Sigo hacia el Sur, mi idea inicial es llegar hasta el monte Fuji, está como a unos 150km en esa dirección. El transporte y el alojamiento es caro en Japón, así que como no dispongo de mucho dinero lo haré caminando y dormiré en el suelo, llevo un saco ligero y esterilla. Paseo por las calles del centro llenas de carteles de colores, restaurantes y salas de juego, me pesa la mochila y después de cuatro horas flipando al doblar cada esquina, compro sushi en un supermercado y busco un lugar donde dormir.
En el parque Hibiya encuentro un lugar apartado al resguardo de una campana, espero que no suene… Me tumbo en el suelo y duermo a ratos, el suelo está duro y tengo un poco de frío. Me despierto y tengo a un hombre con traje sentado en el banco de enfrente cabeceando, hay muchos bancos en el parque y se tiene que poner en éste que está a dos metros de mí. Me hago el dormido pero me incomoda su presencia y noto que me observa de vez en cuando. Lo miro directamente a los ojos a ver que hace, me mira pero no se mueve, como no parece peligroso desisto y sigo durmiendo, cuando vuelvo a despertar se ha ido a otro banco. A las horas pasa otro trajeado y cuando está a mi altura se agacha a un metro de distancia para verme la cara, abro los ojos y le doy las buenas noches. Aún visitará el banco otro japones más pero ni le hago caso. A las 4:30 me levanto a mear y veo a un joven de pelo largo sentado sobre una manta, mira el móvil y canta y baila entre risas, lo que me faltaba por ver.
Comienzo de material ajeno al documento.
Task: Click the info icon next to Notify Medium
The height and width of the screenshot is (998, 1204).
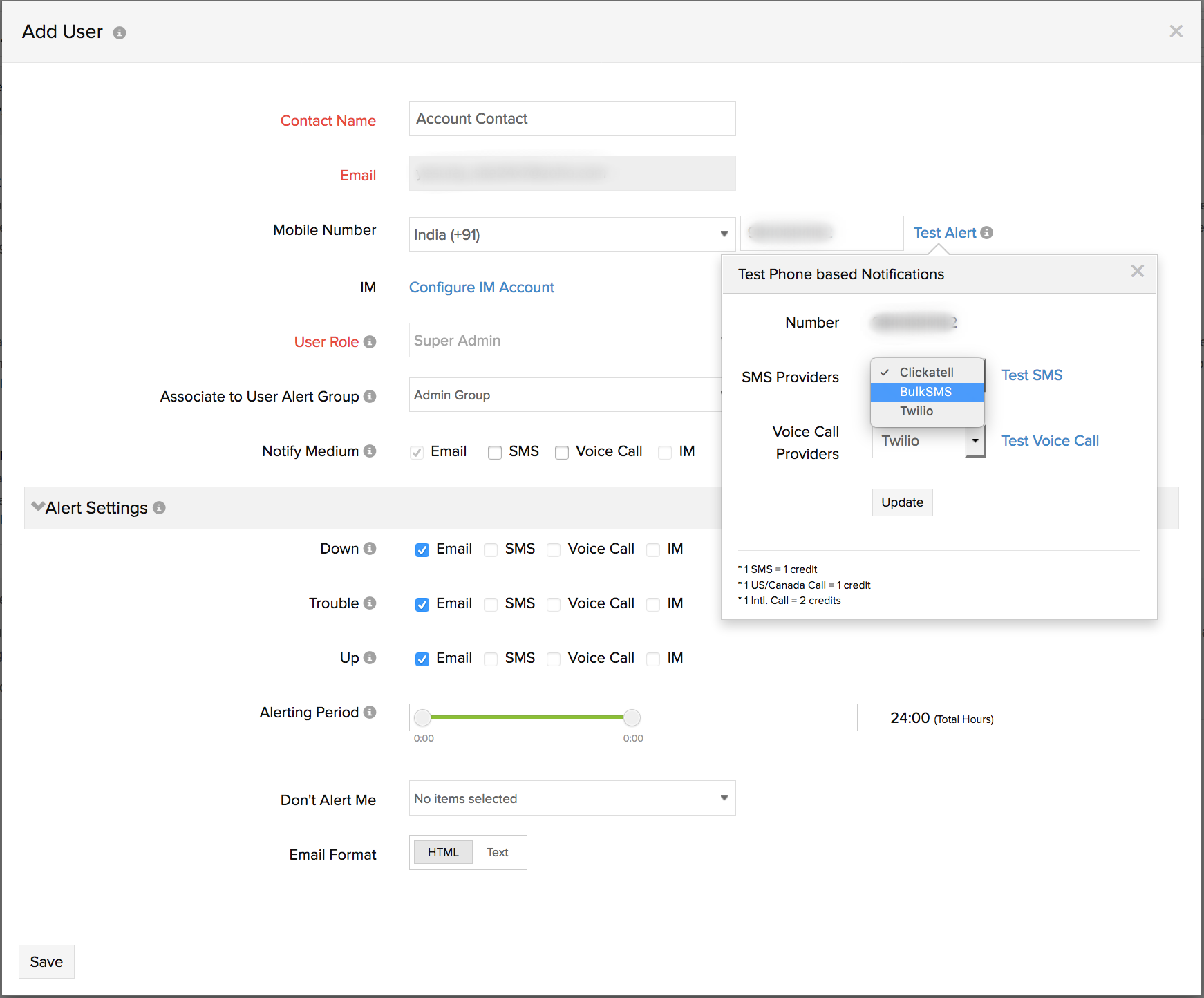Action: (x=370, y=451)
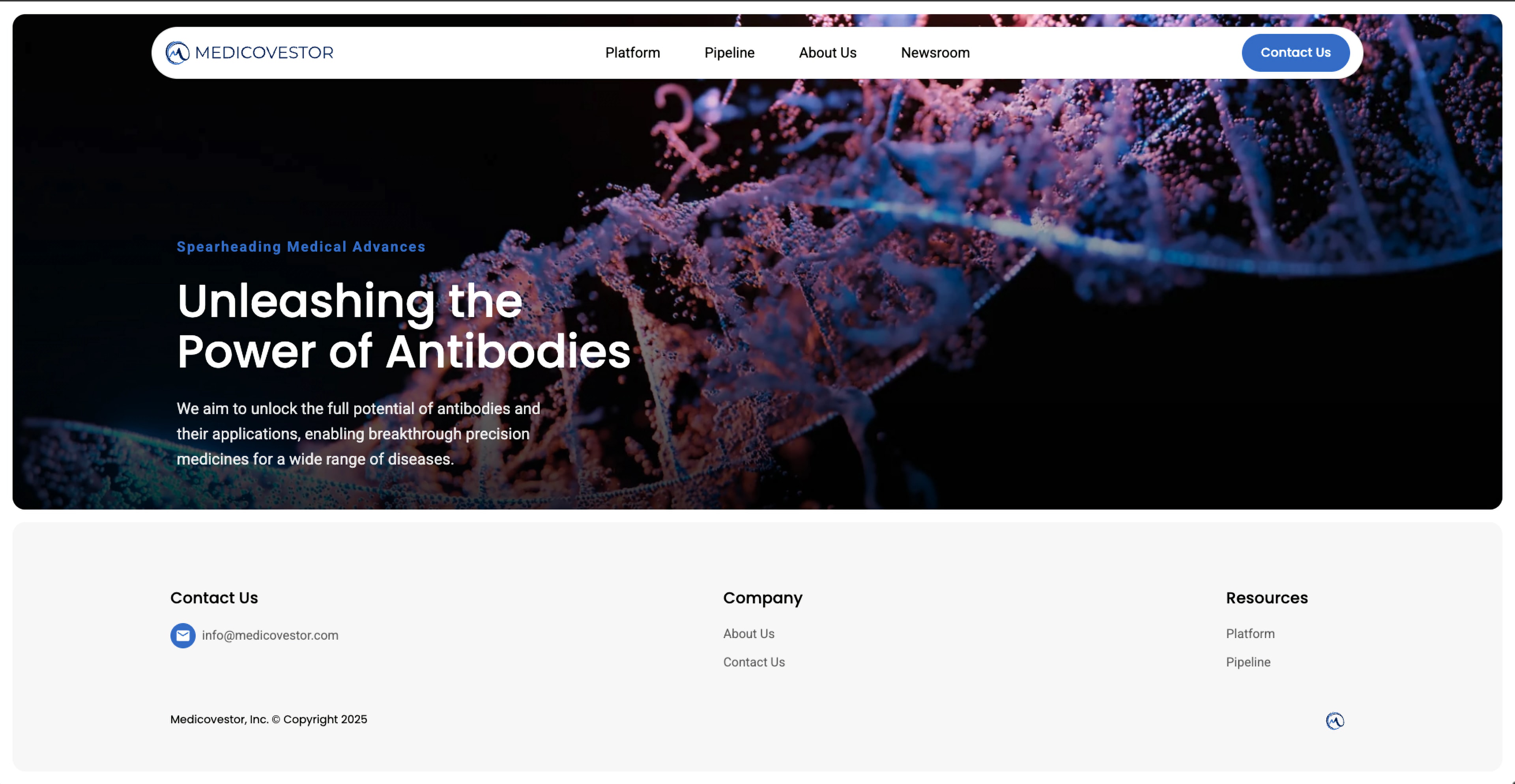Click the info@medicovestor.com email link
This screenshot has height=784, width=1515.
point(270,635)
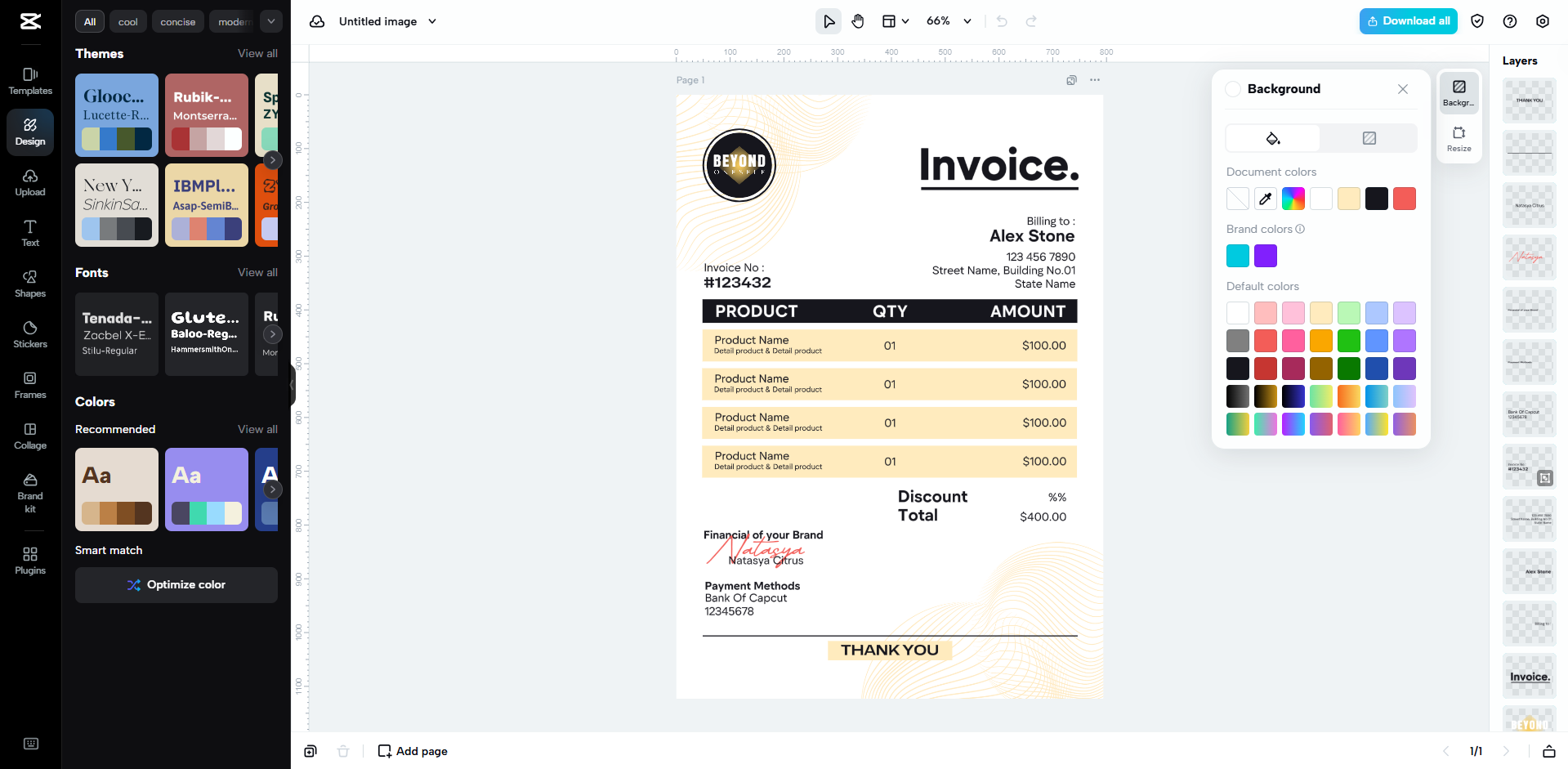
Task: Select the Invoice layer thumbnail in Layers panel
Action: (x=1528, y=677)
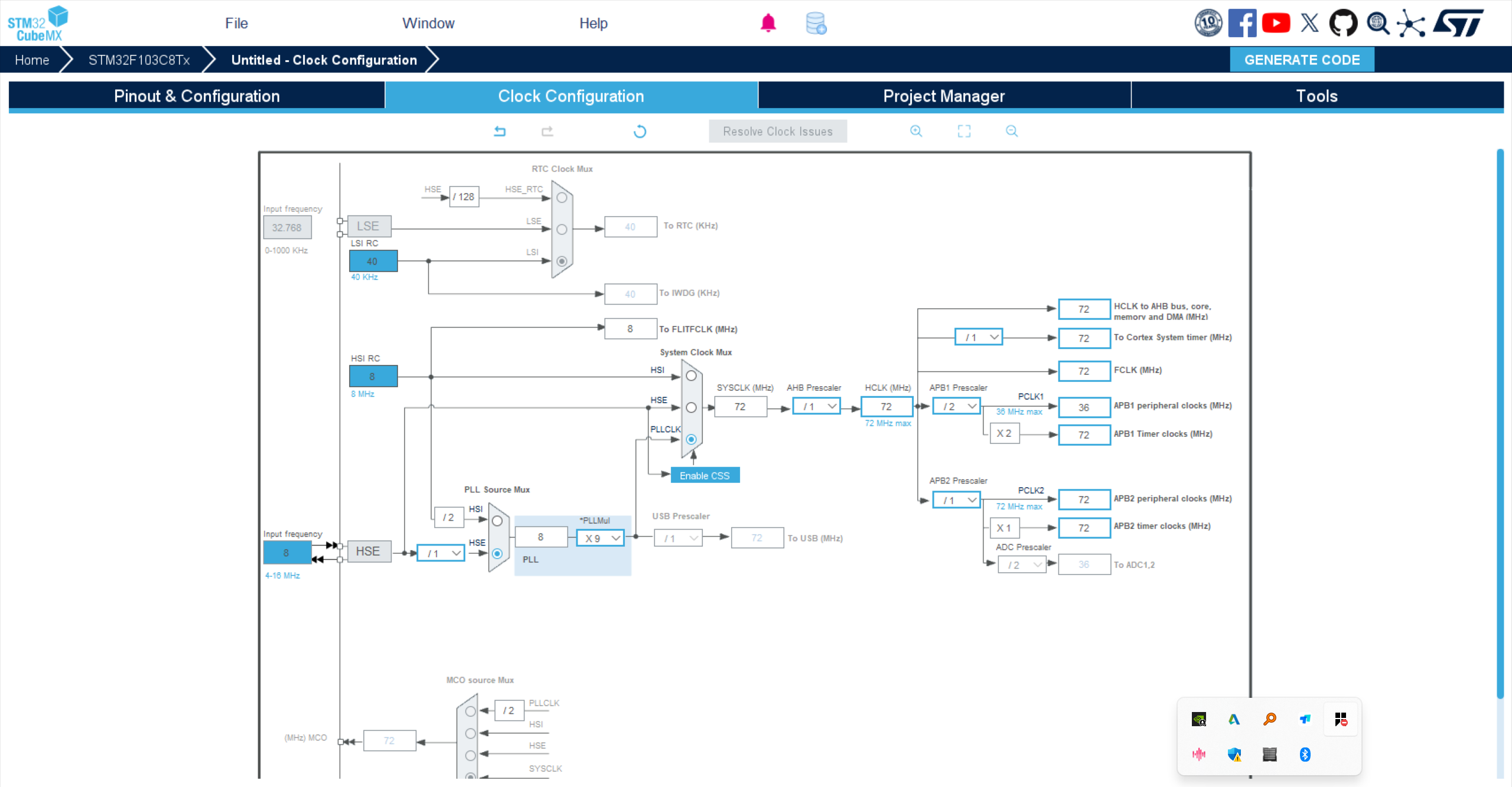Screen dimensions: 1512x787
Task: Switch to Pinout & Configuration tab
Action: point(197,96)
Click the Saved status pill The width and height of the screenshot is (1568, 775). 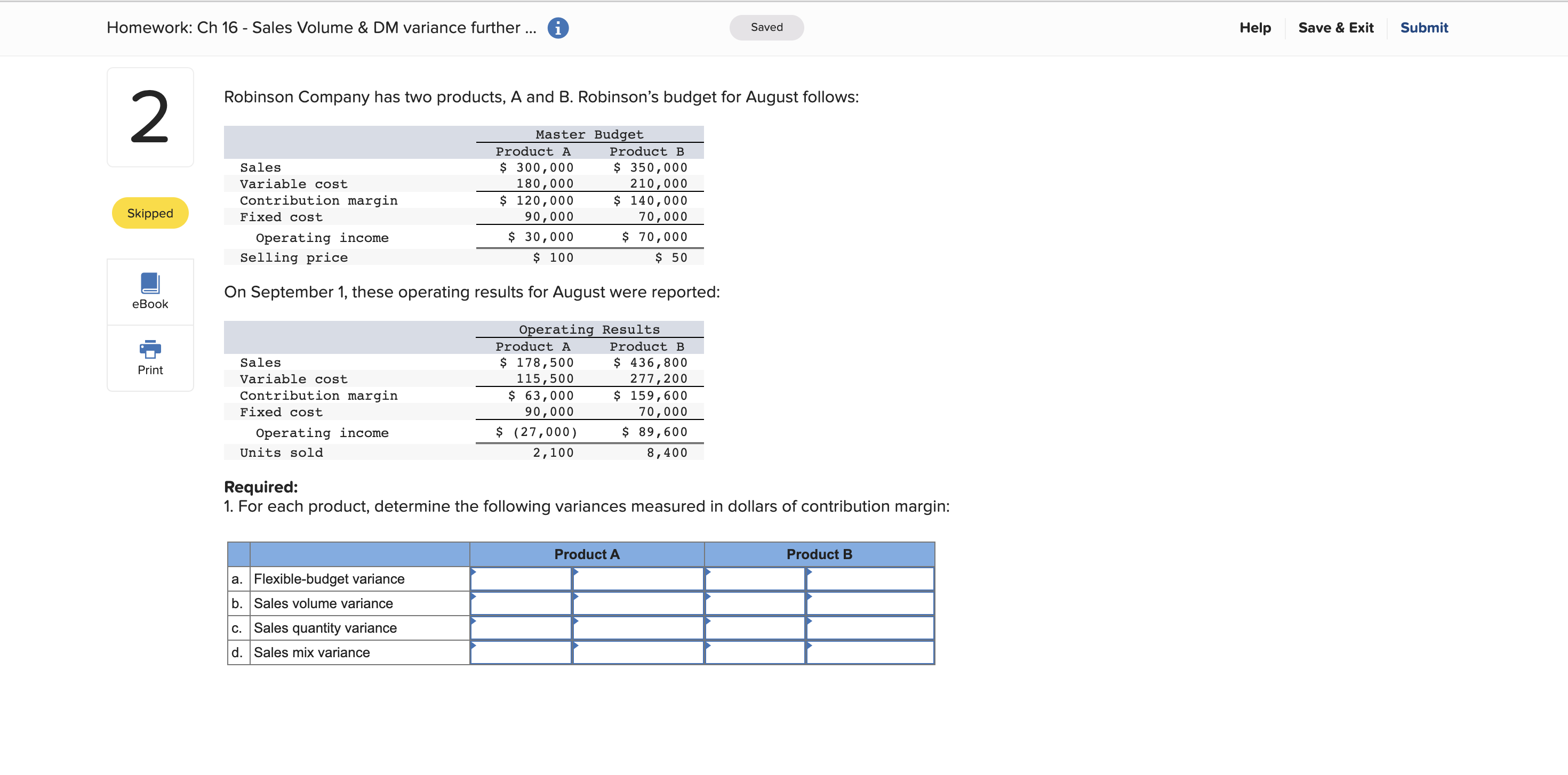coord(766,27)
A las 5:30 amanece y continuo rumbo al sur, hoy me he puesto dos objetivos: conseguir un mapa de Japón y cambiar dinero. Cuando me separo del centro los carteles ya no están en inglés y no veo ningún occidental. Me fascina como se mezclan los templos y jardines con el asfalto y los edificios. Pregunto en supermercados, librerías, gasolineras, en correos, a la policía pero nadie me sabe decir donde puedo conseguir un mapa de carreteras en inglés, los hay en japonés pero no me sirve. Llevo seis horas andando por la ciudad y hace un rato que me he salido del mapa que tengo, no me gusta preparar mucho los viajes, ni mirar fotos y menos coger cosas por adelantado pero Japón es un país difícil, todo es muy diferente, la gente es muy amable y te intentan ayudar pero llevar toda una mañana para conseguir un mapa me desanima un poco, además avanzo poco entre semáforos y pasos elevados. Lo mío es caminar entre montañas y selvas donde se escucha a los pájaros y resuenan las cascadas. En esta jungla de cemento dominada por las máquinas no estoy a gusto, además mi viaje no va de esto, he venido a escribir un libro conociendo de primera mano este país, me veo quince días caminando entre asfalto hasta llegar a las montañas y no me apasiona la idea. Desisto y cojo un tren que me llevará a Yokohama y de allí al monte Fuji.